* Try it
Give the data again exactly, from its opening line through the line in which "[Close dialog] (419, 1202)" appears.

- - -

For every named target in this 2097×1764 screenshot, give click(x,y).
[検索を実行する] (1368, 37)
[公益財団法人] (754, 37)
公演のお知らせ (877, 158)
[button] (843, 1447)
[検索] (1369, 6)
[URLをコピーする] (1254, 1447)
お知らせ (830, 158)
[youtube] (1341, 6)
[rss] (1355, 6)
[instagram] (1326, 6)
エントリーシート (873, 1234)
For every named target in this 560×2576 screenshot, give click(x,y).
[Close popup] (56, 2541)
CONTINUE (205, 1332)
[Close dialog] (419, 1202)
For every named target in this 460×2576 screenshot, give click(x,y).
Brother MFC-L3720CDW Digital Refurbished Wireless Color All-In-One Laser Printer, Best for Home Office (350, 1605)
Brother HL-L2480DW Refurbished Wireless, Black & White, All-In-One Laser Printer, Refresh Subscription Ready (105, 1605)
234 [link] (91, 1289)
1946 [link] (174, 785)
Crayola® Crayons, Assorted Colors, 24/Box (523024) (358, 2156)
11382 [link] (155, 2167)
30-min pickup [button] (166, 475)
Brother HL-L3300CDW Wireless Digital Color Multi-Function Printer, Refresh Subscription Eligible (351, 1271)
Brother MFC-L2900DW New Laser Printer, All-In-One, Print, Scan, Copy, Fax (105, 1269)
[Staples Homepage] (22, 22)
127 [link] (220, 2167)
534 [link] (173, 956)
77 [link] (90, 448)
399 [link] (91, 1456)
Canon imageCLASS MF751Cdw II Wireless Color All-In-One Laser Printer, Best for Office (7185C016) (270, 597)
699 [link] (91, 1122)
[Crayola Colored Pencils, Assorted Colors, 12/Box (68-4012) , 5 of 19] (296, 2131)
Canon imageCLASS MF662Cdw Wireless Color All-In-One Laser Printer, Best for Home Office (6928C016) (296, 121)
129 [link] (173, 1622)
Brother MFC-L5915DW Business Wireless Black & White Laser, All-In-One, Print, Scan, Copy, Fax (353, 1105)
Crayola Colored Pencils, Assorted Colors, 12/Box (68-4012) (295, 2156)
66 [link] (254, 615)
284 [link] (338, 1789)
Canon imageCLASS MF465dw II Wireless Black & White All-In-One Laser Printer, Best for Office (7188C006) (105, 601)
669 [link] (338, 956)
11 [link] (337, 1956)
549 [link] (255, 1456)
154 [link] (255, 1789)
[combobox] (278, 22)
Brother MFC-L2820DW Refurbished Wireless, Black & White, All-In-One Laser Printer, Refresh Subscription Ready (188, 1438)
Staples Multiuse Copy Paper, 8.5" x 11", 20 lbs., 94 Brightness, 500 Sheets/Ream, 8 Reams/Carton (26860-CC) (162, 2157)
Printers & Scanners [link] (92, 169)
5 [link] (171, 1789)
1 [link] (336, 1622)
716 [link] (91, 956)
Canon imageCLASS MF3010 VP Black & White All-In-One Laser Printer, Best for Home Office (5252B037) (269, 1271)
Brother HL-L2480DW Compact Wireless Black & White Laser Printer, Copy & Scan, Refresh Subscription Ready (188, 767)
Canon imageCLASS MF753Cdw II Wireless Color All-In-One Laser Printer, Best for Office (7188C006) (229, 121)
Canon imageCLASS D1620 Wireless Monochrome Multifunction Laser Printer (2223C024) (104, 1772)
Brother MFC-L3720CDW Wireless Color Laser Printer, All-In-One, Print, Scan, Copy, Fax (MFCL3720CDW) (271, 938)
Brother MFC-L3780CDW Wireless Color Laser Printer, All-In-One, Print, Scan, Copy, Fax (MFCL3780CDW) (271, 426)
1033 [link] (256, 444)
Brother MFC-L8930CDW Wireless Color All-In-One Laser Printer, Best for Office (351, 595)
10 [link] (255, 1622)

- - -

* Solution to the exercise
For every named target in this 2097×1764 screenshot, give click(x,y).
[検索を実行する] (1368, 37)
[公益財団法人] (754, 37)
公演のお知らせ (877, 158)
[button] (843, 1447)
[検索] (1369, 6)
[URLをコピーする] (1254, 1447)
お知らせ (830, 158)
[youtube] (1341, 6)
[rss] (1355, 6)
[instagram] (1326, 6)
エントリーシート (873, 1234)
For every named target in this 560×2576 screenshot, give click(x,y).
[Close popup] (56, 2541)
CONTINUE (205, 1332)
[Close dialog] (419, 1202)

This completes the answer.